------ Source data ------

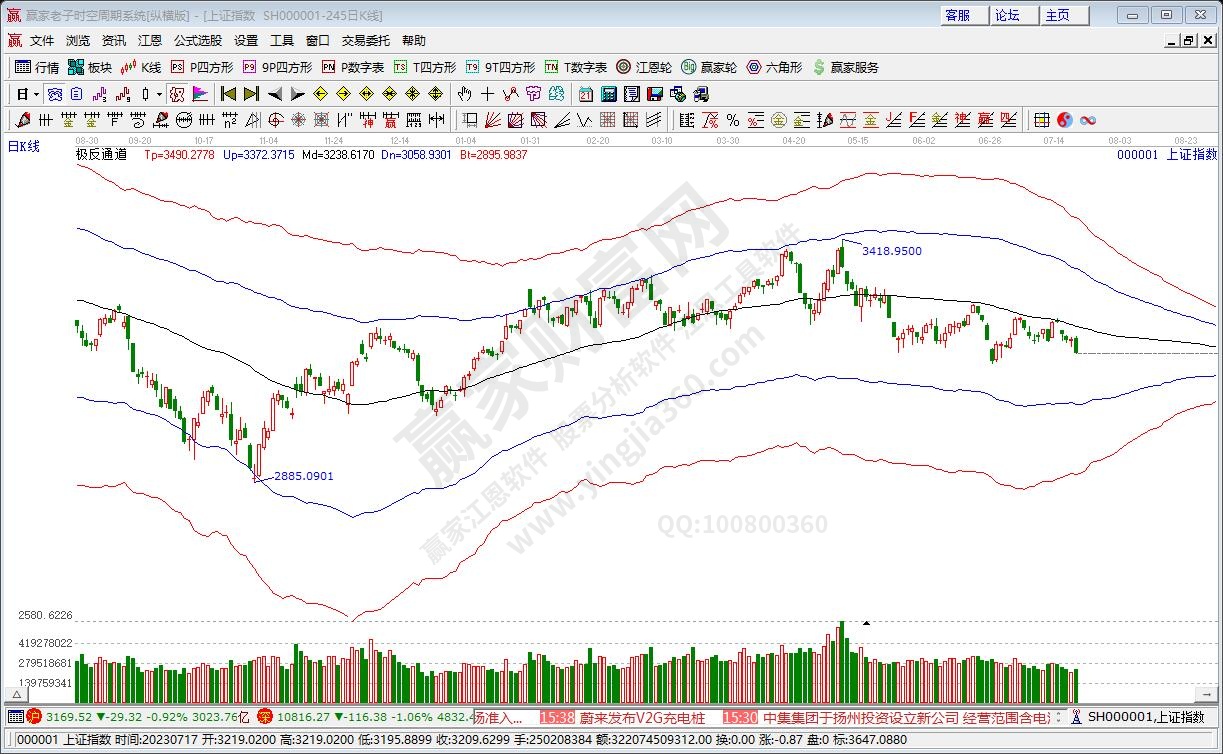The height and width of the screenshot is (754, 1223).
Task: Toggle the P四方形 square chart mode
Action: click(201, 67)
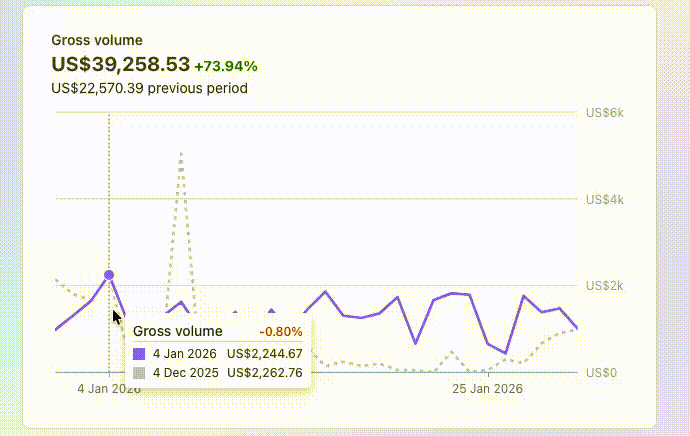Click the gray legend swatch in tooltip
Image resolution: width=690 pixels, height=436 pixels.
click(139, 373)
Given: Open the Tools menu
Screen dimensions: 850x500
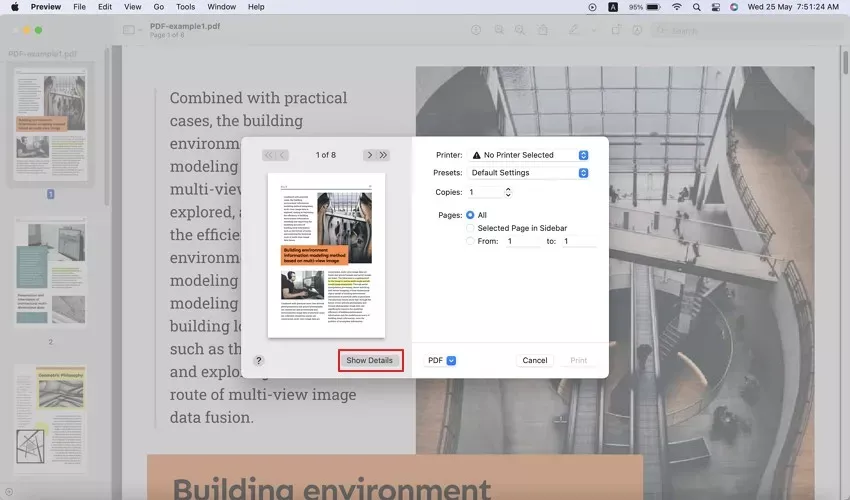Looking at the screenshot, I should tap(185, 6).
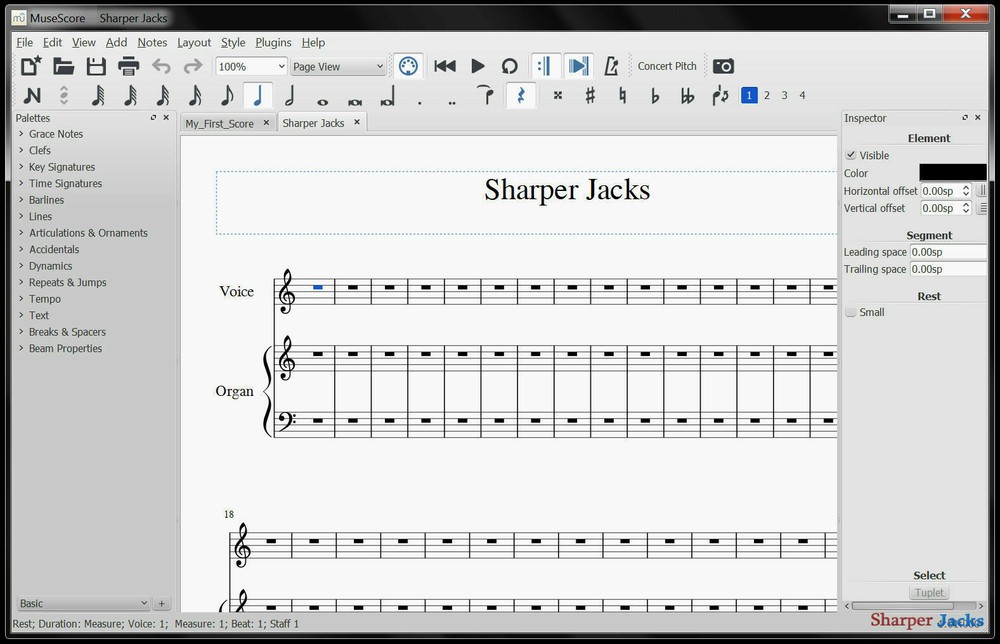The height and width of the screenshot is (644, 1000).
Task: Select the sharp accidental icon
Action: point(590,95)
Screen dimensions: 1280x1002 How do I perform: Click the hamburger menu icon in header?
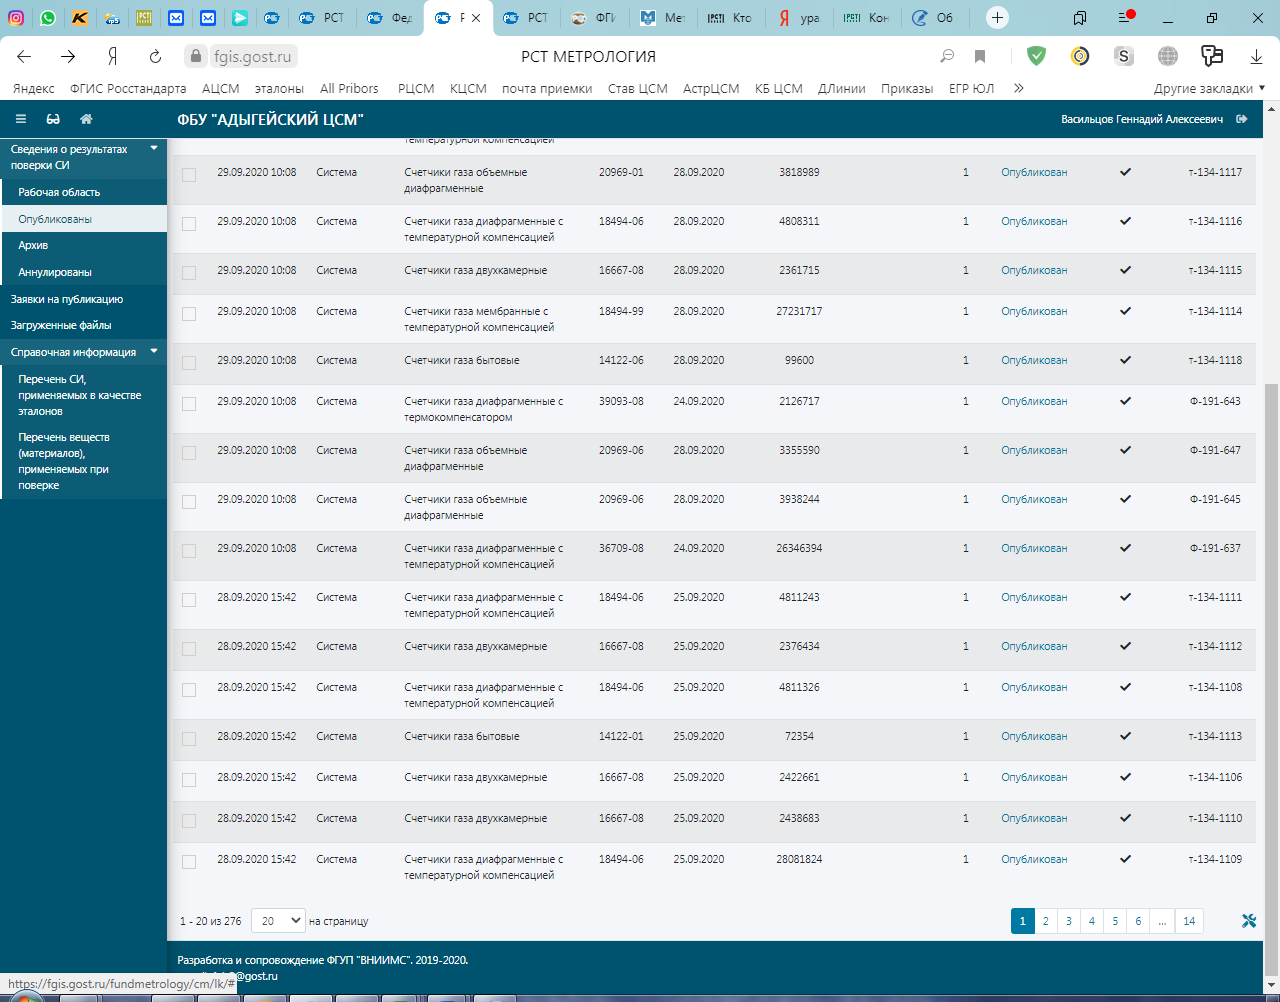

------
------ Source data ------

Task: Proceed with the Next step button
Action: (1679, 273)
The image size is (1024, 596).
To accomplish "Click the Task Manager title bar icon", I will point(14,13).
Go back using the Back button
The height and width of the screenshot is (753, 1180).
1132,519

------

Leaving all pictures out, output exactly the lines of the material above from the line with "Given: Open the Tools menu" to the line with "Screen dimensions: 1280x1002", both included.

» **Completed task**:
Given: Open the Tools menu
Screen dimensions: 850x500
Looking at the screenshot, I should tap(185, 6).
The height and width of the screenshot is (644, 1000).
Task: Select the sharp accidental icon
Action: point(590,95)
Screen dimensions: 1280x1002 How do I perform: Click the hamburger menu icon in header?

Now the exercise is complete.